- _Task directions_
Starting from the line with "Screen dimensions: 1530x957", please copy exactly every line to the end of the listing, but not the pictures.

++++ Records provided ++++

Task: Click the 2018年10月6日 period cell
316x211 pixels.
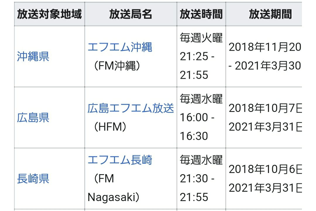Action: tap(264, 179)
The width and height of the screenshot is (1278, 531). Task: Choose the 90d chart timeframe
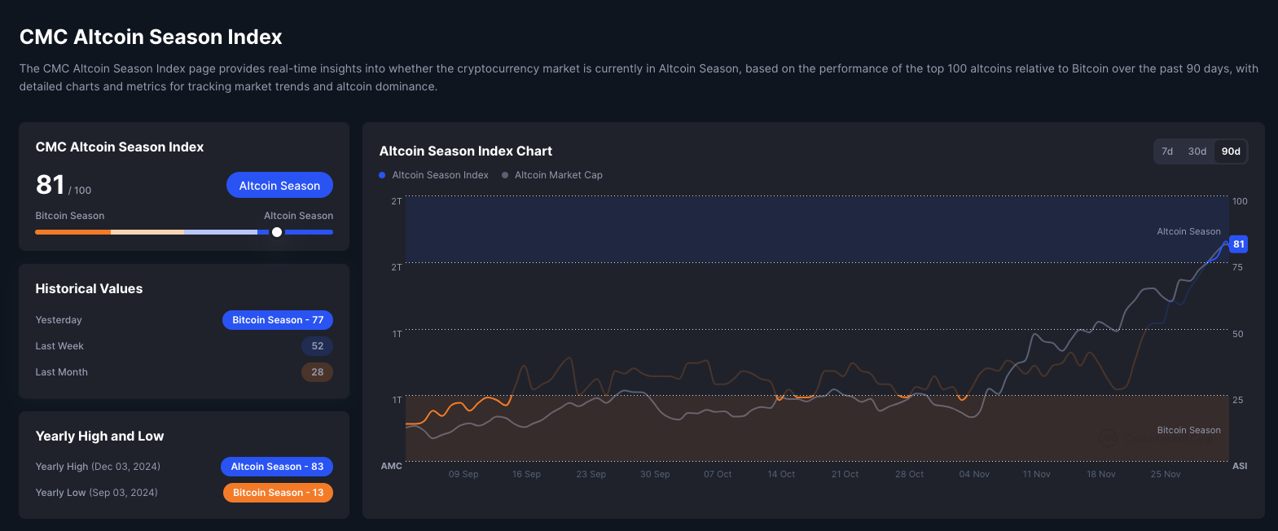pyautogui.click(x=1230, y=151)
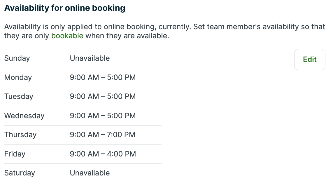Select the Friday row label
Screen dimensions: 333x188
pyautogui.click(x=15, y=154)
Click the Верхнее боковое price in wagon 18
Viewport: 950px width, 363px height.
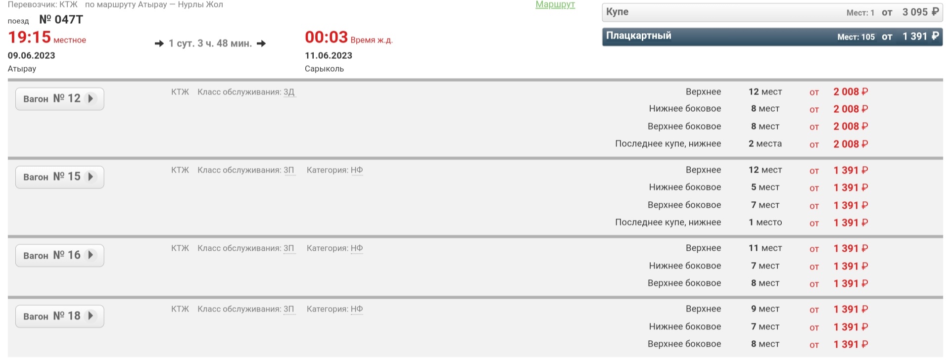[850, 344]
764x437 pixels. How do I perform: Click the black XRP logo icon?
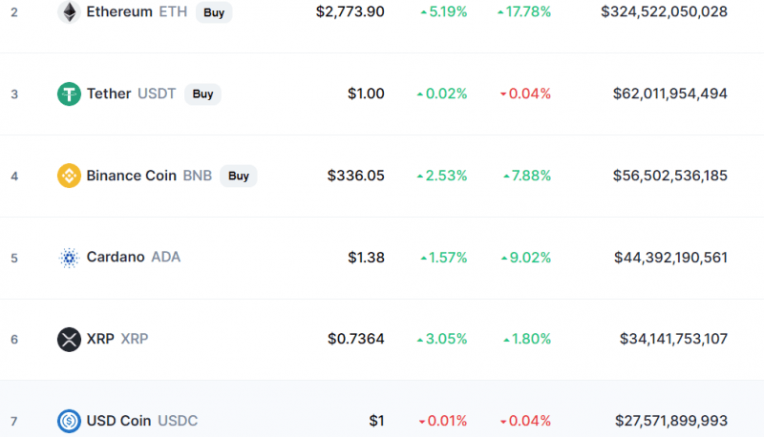(69, 339)
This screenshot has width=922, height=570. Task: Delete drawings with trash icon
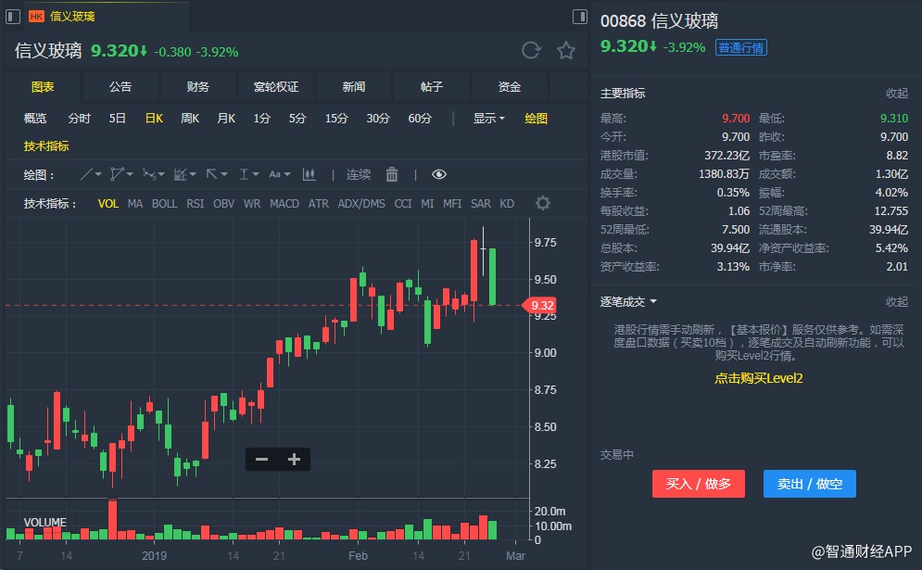click(392, 174)
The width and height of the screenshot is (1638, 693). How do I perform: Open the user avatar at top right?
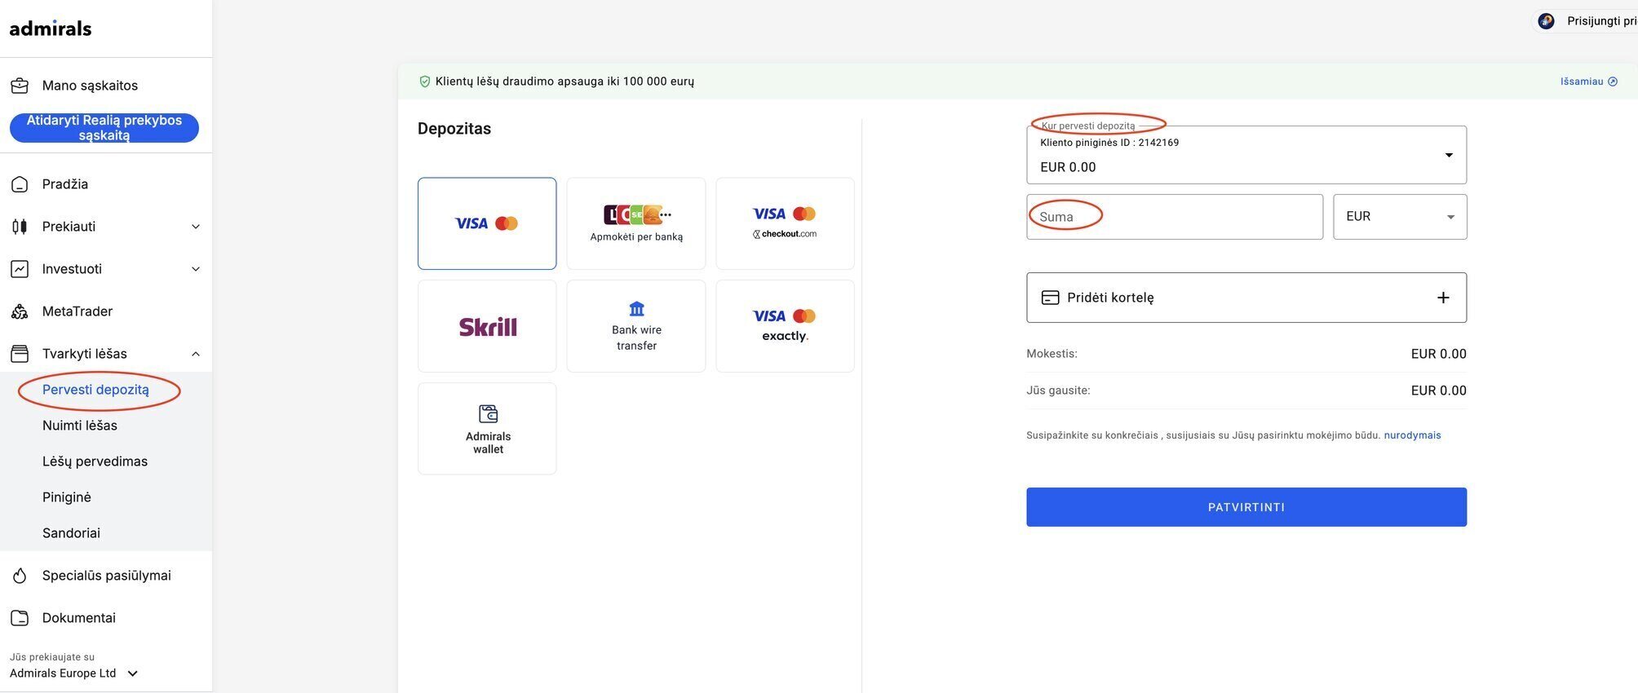(1546, 21)
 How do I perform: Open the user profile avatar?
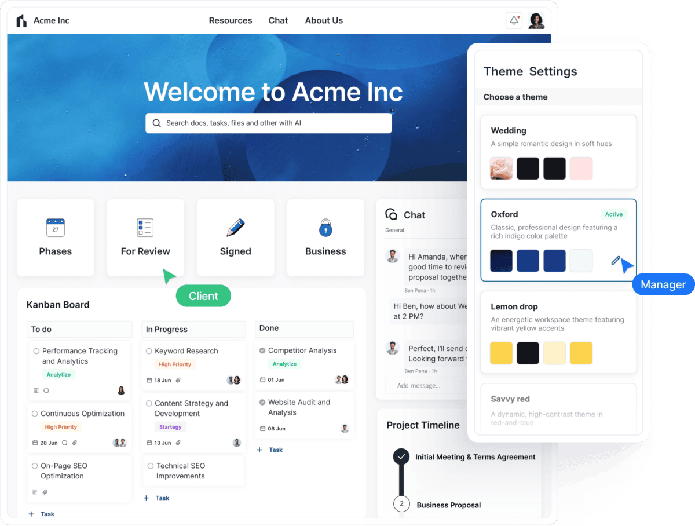(x=536, y=20)
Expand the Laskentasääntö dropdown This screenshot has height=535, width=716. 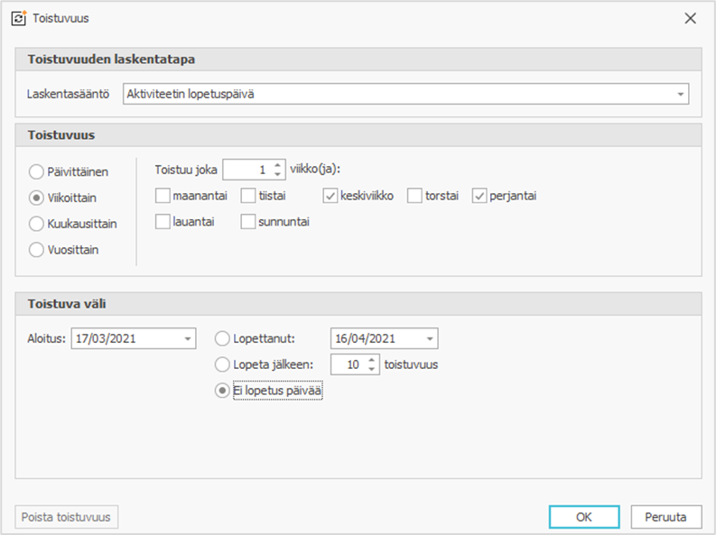[679, 94]
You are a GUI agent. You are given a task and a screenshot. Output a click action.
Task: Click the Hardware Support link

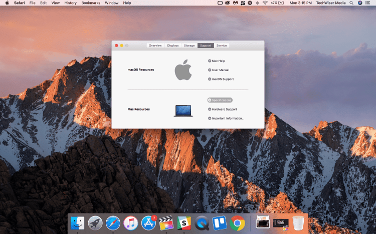coord(224,109)
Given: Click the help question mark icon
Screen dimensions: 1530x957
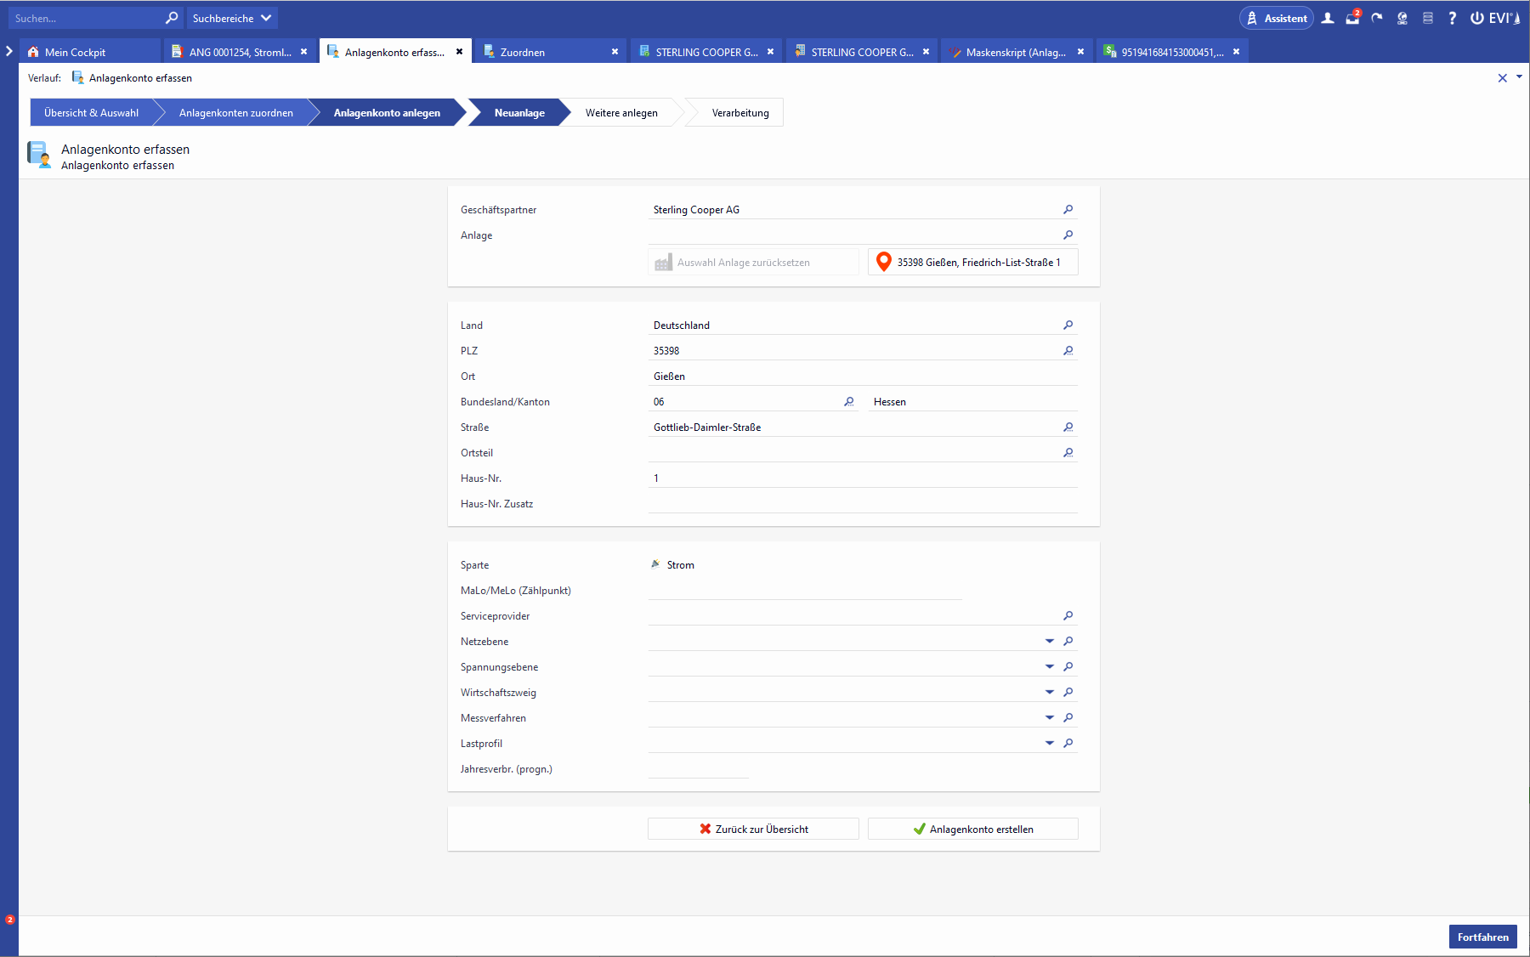Looking at the screenshot, I should click(x=1452, y=18).

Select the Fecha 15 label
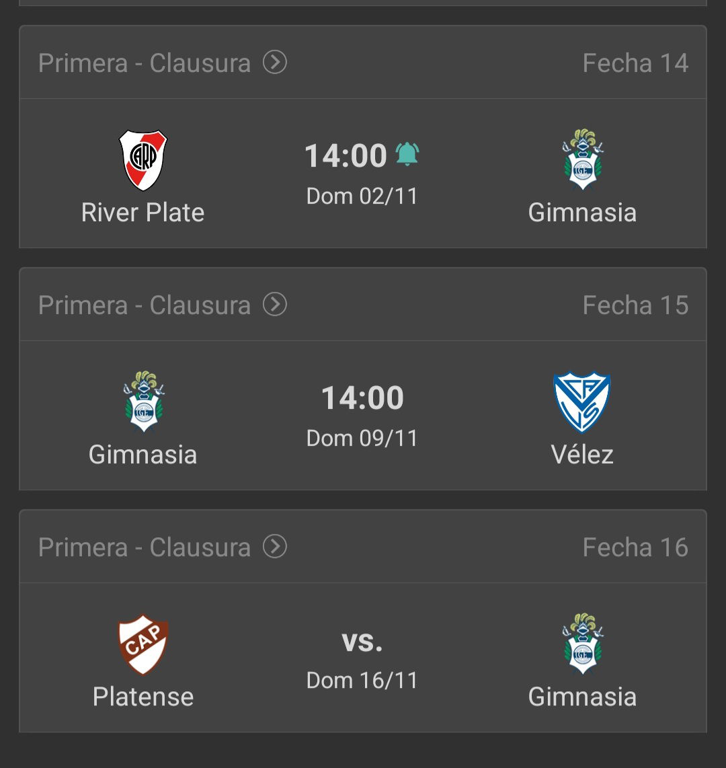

++++

- _Exercise response_
Screen dimensions: 1530x957
Looking at the screenshot, I should click(x=1452, y=18).

Select the Fecha 15 label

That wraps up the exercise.